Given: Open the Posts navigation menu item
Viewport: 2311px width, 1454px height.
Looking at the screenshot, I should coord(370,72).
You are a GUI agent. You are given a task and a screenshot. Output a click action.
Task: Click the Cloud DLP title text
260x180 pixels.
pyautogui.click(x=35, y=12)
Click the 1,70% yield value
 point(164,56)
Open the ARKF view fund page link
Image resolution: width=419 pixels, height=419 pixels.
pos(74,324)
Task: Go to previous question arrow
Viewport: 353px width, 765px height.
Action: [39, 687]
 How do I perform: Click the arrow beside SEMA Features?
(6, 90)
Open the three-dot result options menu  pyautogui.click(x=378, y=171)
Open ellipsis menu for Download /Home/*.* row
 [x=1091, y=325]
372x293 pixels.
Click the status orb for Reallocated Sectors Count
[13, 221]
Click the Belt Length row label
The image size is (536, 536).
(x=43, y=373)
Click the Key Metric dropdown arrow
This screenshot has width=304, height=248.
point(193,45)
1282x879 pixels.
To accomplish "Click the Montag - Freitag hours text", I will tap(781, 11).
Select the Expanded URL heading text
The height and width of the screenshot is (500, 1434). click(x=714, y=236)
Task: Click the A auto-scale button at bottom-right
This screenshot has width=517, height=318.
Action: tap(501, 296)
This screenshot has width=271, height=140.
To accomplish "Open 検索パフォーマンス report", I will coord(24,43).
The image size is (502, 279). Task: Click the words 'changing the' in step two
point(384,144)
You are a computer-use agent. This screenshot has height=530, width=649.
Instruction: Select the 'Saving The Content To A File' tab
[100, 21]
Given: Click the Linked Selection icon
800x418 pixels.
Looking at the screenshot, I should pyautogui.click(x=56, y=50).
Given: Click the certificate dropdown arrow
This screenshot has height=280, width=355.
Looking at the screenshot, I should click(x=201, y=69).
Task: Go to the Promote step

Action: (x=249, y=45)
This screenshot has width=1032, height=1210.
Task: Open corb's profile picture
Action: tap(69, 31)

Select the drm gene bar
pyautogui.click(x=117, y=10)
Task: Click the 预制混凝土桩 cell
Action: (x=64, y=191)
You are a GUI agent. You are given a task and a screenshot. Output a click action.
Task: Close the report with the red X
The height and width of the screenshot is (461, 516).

◇ ◇ ◇ ◇

- Work to be completed -
All lines above that hold the string "will" should be copied.

- Written response -
To accomplish "Click the Montag - Freitag hours text", I will tap(781, 11).
To accomplish "Open 検索パフォーマンス report", I will coord(24,43).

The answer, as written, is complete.